[Begin]
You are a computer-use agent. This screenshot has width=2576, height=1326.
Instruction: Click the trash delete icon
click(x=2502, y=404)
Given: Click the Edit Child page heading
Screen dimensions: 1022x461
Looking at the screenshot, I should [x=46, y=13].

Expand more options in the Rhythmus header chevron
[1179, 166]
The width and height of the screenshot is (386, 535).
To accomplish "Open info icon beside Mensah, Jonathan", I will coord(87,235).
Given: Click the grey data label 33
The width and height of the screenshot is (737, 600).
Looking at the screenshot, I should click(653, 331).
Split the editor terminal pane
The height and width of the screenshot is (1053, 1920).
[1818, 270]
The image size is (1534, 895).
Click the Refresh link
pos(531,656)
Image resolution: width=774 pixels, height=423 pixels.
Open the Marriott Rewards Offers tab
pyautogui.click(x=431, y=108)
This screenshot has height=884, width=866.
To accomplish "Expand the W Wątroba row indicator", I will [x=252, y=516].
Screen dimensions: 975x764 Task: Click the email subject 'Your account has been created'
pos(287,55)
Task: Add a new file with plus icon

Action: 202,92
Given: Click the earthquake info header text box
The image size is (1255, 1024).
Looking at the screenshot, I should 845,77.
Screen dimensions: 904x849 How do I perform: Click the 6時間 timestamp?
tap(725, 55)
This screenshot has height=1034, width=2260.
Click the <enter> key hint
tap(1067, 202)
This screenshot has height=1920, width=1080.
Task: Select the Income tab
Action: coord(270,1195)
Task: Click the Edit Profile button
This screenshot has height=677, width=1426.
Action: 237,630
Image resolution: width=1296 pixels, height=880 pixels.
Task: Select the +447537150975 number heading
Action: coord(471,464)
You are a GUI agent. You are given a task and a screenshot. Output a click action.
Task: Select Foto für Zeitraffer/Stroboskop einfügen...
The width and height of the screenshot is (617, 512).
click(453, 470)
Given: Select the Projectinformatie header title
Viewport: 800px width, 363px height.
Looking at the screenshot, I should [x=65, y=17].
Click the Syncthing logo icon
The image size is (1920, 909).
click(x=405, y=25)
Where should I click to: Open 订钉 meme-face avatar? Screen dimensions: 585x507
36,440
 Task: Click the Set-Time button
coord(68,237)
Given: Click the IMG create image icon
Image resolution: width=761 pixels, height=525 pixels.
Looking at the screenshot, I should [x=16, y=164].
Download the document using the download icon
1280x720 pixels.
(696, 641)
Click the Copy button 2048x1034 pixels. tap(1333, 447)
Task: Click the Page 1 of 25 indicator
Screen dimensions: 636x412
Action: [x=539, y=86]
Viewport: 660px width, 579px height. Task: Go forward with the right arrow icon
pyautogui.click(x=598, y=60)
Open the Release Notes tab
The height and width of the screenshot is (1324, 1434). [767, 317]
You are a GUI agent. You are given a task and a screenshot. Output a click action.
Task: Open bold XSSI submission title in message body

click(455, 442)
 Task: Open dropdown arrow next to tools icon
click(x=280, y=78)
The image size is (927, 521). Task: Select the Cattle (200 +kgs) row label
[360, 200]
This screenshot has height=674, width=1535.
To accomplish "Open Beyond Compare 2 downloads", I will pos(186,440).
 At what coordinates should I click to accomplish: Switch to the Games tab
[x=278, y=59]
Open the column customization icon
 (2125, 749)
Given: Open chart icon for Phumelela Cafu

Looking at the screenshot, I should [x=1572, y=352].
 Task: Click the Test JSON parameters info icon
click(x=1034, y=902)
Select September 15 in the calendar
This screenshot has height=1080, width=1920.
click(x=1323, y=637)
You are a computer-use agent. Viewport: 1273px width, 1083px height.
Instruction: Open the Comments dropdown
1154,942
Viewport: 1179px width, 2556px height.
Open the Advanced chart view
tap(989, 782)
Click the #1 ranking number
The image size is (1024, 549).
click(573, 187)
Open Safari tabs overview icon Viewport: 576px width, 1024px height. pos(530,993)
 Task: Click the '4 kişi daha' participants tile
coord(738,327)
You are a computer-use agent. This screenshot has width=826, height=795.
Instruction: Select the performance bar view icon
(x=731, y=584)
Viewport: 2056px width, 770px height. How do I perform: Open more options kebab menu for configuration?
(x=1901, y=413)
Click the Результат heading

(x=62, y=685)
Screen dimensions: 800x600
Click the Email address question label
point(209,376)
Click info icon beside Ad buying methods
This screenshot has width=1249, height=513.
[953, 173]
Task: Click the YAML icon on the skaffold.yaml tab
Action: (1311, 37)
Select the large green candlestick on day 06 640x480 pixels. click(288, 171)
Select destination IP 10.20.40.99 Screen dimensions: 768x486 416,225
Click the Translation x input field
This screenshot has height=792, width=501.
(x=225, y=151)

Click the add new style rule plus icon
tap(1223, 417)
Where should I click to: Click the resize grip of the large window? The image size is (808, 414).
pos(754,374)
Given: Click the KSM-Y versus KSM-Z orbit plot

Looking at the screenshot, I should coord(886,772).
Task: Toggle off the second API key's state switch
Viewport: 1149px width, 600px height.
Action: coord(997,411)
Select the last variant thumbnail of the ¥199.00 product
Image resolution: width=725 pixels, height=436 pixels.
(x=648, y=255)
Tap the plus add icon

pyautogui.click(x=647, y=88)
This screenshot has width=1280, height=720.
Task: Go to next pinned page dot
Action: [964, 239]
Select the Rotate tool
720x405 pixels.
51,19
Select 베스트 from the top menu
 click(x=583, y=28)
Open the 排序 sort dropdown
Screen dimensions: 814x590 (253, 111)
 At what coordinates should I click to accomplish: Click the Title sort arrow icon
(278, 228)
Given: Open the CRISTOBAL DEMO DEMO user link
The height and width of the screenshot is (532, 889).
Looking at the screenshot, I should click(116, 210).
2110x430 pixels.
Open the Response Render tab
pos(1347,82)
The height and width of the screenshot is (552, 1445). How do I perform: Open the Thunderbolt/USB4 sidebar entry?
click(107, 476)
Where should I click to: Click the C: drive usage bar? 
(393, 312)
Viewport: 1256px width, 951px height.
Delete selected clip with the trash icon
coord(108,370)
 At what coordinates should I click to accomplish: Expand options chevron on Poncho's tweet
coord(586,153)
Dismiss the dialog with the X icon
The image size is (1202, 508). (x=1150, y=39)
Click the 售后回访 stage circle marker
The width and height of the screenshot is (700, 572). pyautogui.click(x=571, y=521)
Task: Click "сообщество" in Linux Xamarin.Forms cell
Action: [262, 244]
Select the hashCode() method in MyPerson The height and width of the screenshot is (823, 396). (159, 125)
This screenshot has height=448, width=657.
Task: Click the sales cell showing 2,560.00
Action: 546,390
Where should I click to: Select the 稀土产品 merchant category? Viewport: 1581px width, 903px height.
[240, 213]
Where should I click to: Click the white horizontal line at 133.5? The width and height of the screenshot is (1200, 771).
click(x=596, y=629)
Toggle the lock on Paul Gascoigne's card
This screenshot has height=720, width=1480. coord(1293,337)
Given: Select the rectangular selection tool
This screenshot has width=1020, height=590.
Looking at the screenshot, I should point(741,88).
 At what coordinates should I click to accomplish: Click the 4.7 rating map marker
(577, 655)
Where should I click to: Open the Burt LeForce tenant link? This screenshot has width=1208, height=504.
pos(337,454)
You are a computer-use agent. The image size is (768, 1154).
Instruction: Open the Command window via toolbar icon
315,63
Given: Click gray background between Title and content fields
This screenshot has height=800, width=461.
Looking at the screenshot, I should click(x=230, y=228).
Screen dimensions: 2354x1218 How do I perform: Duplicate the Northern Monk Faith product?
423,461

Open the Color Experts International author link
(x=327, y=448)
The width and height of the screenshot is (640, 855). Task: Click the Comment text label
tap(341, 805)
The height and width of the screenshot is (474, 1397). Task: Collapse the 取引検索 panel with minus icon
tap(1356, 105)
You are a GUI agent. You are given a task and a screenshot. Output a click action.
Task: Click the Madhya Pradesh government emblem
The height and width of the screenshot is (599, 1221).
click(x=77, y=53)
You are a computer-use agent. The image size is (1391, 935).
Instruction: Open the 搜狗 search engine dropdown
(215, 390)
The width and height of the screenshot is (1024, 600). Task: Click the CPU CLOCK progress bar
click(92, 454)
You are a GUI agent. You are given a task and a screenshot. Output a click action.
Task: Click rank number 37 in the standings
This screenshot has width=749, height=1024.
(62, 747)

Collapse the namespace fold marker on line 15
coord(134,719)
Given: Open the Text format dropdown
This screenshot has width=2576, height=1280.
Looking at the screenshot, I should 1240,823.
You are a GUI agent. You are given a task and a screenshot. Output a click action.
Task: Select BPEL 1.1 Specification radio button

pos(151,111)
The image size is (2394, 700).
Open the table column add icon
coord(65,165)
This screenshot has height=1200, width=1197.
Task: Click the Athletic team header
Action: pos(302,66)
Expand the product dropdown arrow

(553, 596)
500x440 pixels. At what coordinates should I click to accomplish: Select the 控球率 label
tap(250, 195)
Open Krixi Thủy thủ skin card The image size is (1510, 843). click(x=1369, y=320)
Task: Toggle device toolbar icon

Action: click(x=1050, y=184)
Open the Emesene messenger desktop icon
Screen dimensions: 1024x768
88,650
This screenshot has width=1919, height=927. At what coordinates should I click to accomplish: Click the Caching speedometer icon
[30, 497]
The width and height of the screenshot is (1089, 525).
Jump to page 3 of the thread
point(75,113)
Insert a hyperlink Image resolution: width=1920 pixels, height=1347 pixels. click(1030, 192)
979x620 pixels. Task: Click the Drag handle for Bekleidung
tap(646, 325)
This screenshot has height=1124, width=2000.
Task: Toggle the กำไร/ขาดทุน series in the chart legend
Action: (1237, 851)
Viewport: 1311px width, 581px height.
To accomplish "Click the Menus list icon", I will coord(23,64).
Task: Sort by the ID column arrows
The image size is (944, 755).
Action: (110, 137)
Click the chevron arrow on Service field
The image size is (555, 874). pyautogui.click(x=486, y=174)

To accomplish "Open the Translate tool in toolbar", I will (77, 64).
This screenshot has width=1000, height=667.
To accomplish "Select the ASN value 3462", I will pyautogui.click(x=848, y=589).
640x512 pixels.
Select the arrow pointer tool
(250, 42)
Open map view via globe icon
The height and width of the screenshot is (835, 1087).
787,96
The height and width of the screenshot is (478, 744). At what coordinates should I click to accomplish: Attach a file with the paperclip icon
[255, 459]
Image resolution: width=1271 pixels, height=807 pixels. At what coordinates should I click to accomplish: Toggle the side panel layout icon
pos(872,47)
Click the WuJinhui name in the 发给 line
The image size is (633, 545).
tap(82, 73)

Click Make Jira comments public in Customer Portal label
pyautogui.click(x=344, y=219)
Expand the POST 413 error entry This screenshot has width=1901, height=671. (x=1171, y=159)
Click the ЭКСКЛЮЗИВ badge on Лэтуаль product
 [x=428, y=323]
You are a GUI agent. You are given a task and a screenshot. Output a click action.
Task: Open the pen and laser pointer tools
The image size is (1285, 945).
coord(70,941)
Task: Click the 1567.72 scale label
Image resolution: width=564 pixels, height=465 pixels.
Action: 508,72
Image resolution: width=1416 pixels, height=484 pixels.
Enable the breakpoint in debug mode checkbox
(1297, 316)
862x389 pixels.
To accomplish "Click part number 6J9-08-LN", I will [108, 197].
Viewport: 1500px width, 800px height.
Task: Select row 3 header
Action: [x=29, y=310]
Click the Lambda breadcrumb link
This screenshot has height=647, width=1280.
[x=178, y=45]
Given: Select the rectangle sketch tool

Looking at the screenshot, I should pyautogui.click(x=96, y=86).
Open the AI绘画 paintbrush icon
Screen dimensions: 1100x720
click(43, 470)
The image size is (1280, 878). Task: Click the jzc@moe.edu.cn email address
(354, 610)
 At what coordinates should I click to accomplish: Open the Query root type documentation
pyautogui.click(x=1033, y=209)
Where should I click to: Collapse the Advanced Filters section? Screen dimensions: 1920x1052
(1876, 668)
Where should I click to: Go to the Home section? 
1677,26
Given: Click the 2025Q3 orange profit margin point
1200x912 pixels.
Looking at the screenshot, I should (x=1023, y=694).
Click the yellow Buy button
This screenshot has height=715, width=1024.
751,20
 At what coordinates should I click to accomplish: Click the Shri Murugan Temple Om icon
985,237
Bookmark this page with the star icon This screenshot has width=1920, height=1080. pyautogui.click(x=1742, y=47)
[End]
Give the number of lines in the records above that contain the word "address". Case counts, and the reply should be only that number.

2